Quatro tiros no dia

Era quase três da tarde quando ouço o primeiro pipoco seguido de um grito. Depois outro e mais um grito. Pensei que fosse as netas de minha vizinha brincando com bombinhas e algo teria dado errado. Outro pipoco e mais gritos de socorro. Nossa! Algo estava indo muito errado mesmo. Mais um pipoco e minha mãe entra assombrada, aos berros:

_CHEGA MINHA FIA, CHEGA! Ô MEU DEUS! QUE COISA TRISTE! - ela clamava quase aos prantos.


_ MÃE O QUE É ISSO? – eu dizia, achando que alguém estava sendo eletrocutado na rua, ou uma panela de pressão havia explodido, sei lá de onde tirei essas coisas, só não imaginava que fosse...


_ TIRO, MINHA FILHA! É TIRO QUE ESTÃO DANDO NA RUA! DEVE SER EM ALGUM ALUNO. Ô MEU DEUS, TENDE MISERICÓRDIA!!! – ela dizia isso me empurrando pra dentro de casa, fechando a porta e me fazendo se abaixar.
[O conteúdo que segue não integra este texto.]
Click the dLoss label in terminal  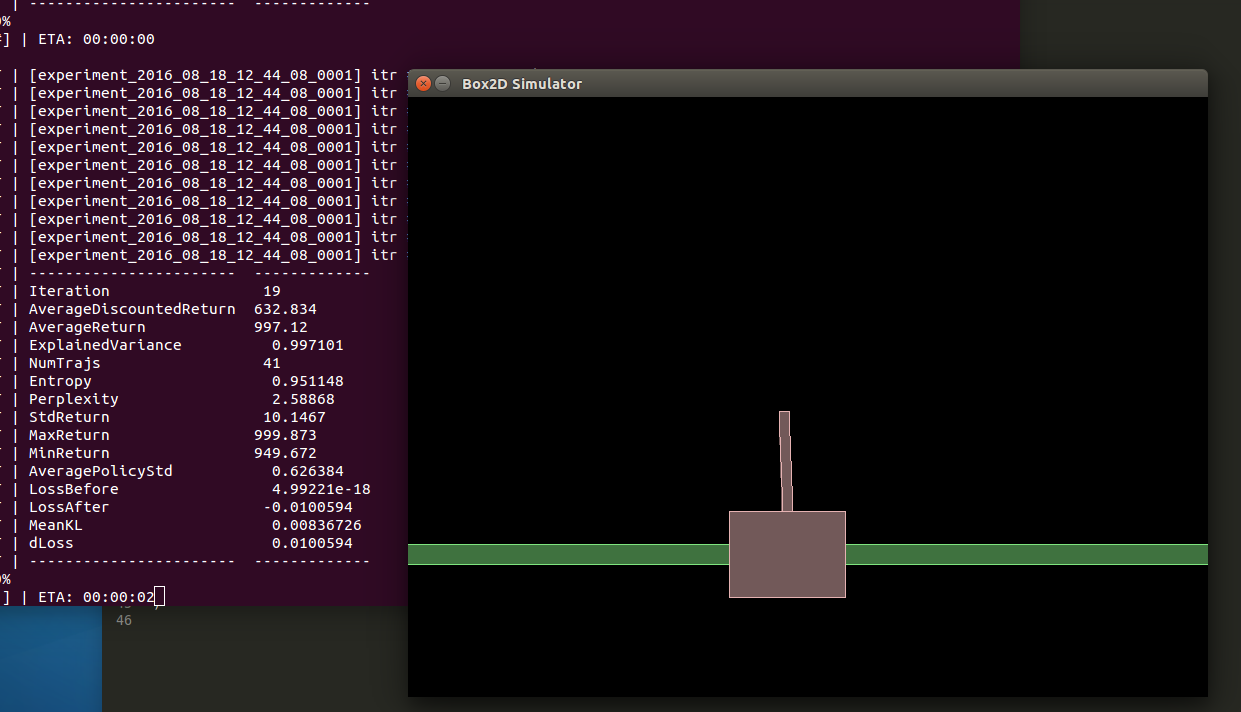[x=51, y=543]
Nisso, meu pai aparece assombrado, fecha as janelas e manda-me ficar quieta!


Os gritos cessam e os tiros também. Minha mãe ainda está choramingando e eu pedindo a ela que se acalme. Meu pai abre a porta.


_ Não painho! Não vai não!


_Não vou sair não. Só vou olhar por cima do muro. Já tem gente saindo na rua.


Ele abre a porta e minha mãe desembesta gritando pelos vizinhos


_Dona Zuleíde! Dona Julieta! O que foi isso???


Olhamos por cima do muro e não vemos nada demais e nem ninguém jogado no chão, somente os moradores da rua que se juntam nas portas de suas casas sem entender patavinas do que acontecia. Há uns lamentos vindos da direção da esquina mais próxima de minha casa. Imagino que alguém atirou em algum estudante do CPDAC, outro colégio grande, cujo muro fica em frente à minha rua.


_Oh meu Deus! Os gritos vêm dali! Pelo jeito foi bem pertinho daqui! Vai alguém olhar o que é pelo amor de Deus PORQUE DEVE ESTAR MORRENDO!!!


_ MÃÃÃÃÃÃÃÃE!!! JÁ CHEGA! DEIXA DE ESCÂNDALO!!! ISSO NÃO VAI AJUDAR EM NADA!!! – eu já tava deixando o medo e a curiosidade dar lugar a ira! Minha mãe tem essa mania! Ela fica chamando atenção do acontecido de forma exagerada.


Um casal em uma moto que vinha de onde eu imaginava ter ocorrido os tiros, pára em frente a minha rua. Outras pessoas que caminhavam na calçada do CPDAC também param e concluo que o fato não aconteceu na rua.


O dono do IENSC – uma escola particular que tem quase em frente à minha casa – aparece no portão falando ao celular. Uma das vizinhas, dona Zuleide, vai até o IENSC e emburaca. Sai de lá aos prantos e gritos, dizendo que uma moça foi atingida e que está deitada nos braços de uma mulher, sangrando muito.


Dona Zuleide tem um ataque histérico e com isso, minha mãe se cala, corre até a casa da vizinha, lhe faz uma garapa de açúcar.


_ O QUE FOI DONA ZULEIDE? O QUE FOI? A SENHORA VIU? TÁ LÁ NO IENSC É? – pergunta minha mãe, agora já tomada por uma curiosidade quase doentia. – Vai ali Roberta Vanessa! Vai dizer a teu pai pra comprar cigarro pra dar um dona Zuleide que num instante ela se acalma. – e dizendo isso,minha mãe parte pra calçada do IENSC, para tentar ver a vítima. Meu pai fica logo irado:


_ MAS O QUE É QUE TUA MÃE FOI VER ALI??? MANDA ELA VOLTAR, MANDA! ELA QUER DAR DEPOIMENTO, É? – e sai resmungando em direção à banca de jornal.


Resumindo a história, o que soubemos foi que a moça foi atingida pelo ex-marido. Ele teria se aproximado e começado a atirar. A moça não estava só. Sua irmã a acompanhava. E dizem alguns, que o acusado queria atirar pra matar mesmo, tanto que antes de fazer um dos disparos, havia posto o revólver na cabeça da vítima, porém, a irmã da moça partiu pra cima, empurrou o braço do cara e este acabou atirando pro alto. Nisso, já haviam chamado a atenção dos funcionários do IENSC e o acusado partiu numa moto.


A moça foi levada pelo SAMU e, a meu ver, passava bem. Afinal, a vista ter quase perdido a vida numa rua deserta em plena três horas da tarde de uma quarta-feira, um tiro no braço, é... só um tiro no braço.